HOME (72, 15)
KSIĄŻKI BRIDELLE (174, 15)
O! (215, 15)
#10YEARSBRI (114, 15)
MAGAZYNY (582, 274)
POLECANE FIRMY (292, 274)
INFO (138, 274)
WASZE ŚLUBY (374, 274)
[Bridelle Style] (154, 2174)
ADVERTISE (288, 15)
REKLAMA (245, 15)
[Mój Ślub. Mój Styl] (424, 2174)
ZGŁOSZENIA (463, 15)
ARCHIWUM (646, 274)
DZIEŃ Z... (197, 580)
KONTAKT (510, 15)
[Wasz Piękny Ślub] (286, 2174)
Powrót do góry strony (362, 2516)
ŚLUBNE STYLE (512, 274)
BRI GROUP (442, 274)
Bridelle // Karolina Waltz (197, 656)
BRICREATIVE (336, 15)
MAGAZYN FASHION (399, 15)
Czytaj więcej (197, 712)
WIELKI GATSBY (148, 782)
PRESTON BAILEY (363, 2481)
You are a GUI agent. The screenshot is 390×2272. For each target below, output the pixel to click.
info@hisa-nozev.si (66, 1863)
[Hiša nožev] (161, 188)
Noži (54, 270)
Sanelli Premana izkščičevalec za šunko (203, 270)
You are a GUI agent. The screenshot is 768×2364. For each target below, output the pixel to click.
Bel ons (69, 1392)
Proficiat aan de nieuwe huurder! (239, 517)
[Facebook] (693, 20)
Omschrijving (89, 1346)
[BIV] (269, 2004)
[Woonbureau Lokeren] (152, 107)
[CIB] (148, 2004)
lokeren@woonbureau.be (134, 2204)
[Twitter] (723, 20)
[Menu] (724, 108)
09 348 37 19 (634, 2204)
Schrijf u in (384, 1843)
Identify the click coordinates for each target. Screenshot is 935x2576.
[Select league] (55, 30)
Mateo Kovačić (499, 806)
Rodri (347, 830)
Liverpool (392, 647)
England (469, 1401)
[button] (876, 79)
******
* Task statement: All of the data should be retyped exactly.

* Solution to this exercise:
HOME (72, 15)
KSIĄŻKI BRIDELLE (174, 15)
O! (215, 15)
#10YEARSBRI (114, 15)
MAGAZYNY (582, 274)
POLECANE FIRMY (292, 274)
INFO (138, 274)
WASZE ŚLUBY (374, 274)
[Bridelle Style] (154, 2174)
ADVERTISE (288, 15)
REKLAMA (245, 15)
[Mój Ślub. Mój Styl] (424, 2174)
ZGŁOSZENIA (463, 15)
ARCHIWUM (646, 274)
DZIEŃ Z... (197, 580)
KONTAKT (510, 15)
[Wasz Piękny Ślub] (286, 2174)
Powrót do góry strony (362, 2516)
ŚLUBNE STYLE (512, 274)
BRI GROUP (442, 274)
Bridelle // Karolina Waltz (197, 656)
BRICREATIVE (336, 15)
MAGAZYN FASHION (399, 15)
Czytaj więcej (197, 712)
WIELKI GATSBY (148, 782)
PRESTON BAILEY (363, 2481)
You are a GUI agent. The screenshot is 390×2272. For each target below, output the pixel to click.
info@hisa-nozev.si (66, 1863)
[Hiša nožev] (161, 188)
Noži (54, 270)
Sanelli Premana izkščičevalec za šunko (203, 270)
You are a GUI agent. The screenshot is 768×2364. For each target below, output the pixel to click.
Bel ons (69, 1392)
Proficiat aan de nieuwe huurder! (239, 517)
[Facebook] (693, 20)
Omschrijving (89, 1346)
[BIV] (269, 2004)
[Woonbureau Lokeren] (152, 107)
[CIB] (148, 2004)
lokeren@woonbureau.be (134, 2204)
[Twitter] (723, 20)
[Menu] (724, 108)
09 348 37 19 (634, 2204)
Schrijf u in (384, 1843)
Identify the click coordinates for each target. Screenshot is 935x2576.
[Select league] (55, 30)
Mateo Kovačić (499, 806)
Rodri (347, 830)
Liverpool (392, 647)
England (469, 1401)
[button] (876, 79)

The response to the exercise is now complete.